For contrast, Figure 2 shows the same information for a triTVaR that is not SBM and not DSBM, which is the usual failure mode. Figure 3 shows the most common case, where \(g\) is SBM. Observe that there are no solutions \(\eta(s)=\eta(t)\) for \(s\not= t\) (facet \((1,2)\)) and hence no interior turning points for \(h\) (confirmed in facet \((4,1)\)). You can tell this is the “generic” case because it worked for the first set of round number parameters I tried!
| s | gs | a | b | eta- | eta+ |
|---|---|---|---|---|---|
| 0.05645736 | 0.1748434 | 3.096911 | - | 1 | 0.3392686 |
| 0.5938615 | 0.7394856 | 1.050684 | 0.1155245 | 0.8437772 | 0.6201739 |
| 0.9312061 | 1 | 0.7722501 | 0.280876 | 0.719124 | - |
| 1 | 1 | - | 1 | - | - |
| s | gs | a | b | eta- | eta+ |
|---|---|---|---|---|---|
| 0.25 | 0.5833333 | 2.333333 | - | 1 | 0.5714286 |
| 0.5 | 0.9166667 | 1.333333 | 0.25 | 0.7272727 | 0.1818182 |
| 0.75 | 1 | 0.3333333 | 0.75 | 0.25 | - |
| 1 | 1 | - | 1 | - | - |
Conclusion: a happy and productive collaboration
This investigation ends with a negative result (the conjecture is false), but it is not wasted effort.
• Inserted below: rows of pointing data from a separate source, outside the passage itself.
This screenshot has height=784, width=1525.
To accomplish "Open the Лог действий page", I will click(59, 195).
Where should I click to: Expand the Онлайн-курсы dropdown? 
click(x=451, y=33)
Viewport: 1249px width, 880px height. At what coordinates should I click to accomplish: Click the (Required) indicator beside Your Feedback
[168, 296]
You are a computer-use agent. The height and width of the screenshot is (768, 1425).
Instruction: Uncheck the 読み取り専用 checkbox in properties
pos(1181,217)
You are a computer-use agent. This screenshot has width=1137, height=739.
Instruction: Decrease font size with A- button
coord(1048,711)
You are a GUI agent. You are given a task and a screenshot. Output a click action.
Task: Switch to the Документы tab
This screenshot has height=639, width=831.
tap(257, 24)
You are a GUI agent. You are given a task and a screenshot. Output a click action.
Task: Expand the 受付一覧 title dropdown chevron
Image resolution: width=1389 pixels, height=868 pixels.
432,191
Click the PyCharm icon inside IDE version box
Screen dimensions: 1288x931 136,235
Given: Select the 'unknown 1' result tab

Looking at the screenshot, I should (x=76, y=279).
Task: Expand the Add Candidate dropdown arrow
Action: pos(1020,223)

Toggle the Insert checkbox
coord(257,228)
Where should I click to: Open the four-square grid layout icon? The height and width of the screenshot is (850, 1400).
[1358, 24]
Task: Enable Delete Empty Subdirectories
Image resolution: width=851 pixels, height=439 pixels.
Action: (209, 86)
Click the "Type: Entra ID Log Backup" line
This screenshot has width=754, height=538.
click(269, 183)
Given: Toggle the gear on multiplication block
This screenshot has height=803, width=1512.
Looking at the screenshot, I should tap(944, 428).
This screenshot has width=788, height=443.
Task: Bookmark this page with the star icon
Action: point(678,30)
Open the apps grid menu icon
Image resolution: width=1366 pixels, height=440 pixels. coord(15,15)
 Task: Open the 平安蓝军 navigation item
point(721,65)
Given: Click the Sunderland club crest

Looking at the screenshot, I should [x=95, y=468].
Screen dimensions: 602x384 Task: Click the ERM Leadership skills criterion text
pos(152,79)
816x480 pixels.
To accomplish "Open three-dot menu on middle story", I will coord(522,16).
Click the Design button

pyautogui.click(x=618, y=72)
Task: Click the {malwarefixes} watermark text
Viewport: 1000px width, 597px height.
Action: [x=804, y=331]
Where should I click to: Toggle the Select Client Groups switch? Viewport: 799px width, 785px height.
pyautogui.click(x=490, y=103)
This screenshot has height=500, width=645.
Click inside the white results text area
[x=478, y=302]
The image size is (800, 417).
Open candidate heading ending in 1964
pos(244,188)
The process yields:
- an exact, efficient algorithm to compute \(\max h\) for piecewise-linear distortions,
- a clear geometric picture of \([0,1]^2\) partitioned into knot regions with bilinear \(h\) on each,
- an explicit understanding of where maxima can occur:
- at knot grid points,
- at hyperbola–knot-line intersections,
- at stationary points on hyperbola arcs where \(\eta(s)=\eta(t)\),
- the hyperbola parameterization \(s=u e^x,\ t=u e^{-x}\) that makes symmetry and structure visible,
- and a practical caution: naïve Monte Carlo search can confidently return the wrong answer because the positive region of \(h\) may be extremely thin.
A final remark on the “man-machine” collaboration: the most productive part of the collaboration was a steady reduction of the problem to its essential structure, followed by an exact method to produce counterexamples. During the process, I used Gemini 3 and GPT 5.2 Thinking in “extended thinking” mode. GPT was especially helpful. It is noteworthy that GPT never over-reached. It kept reducing and saying, “If you can prove this, then…” but it never claimed a false proof.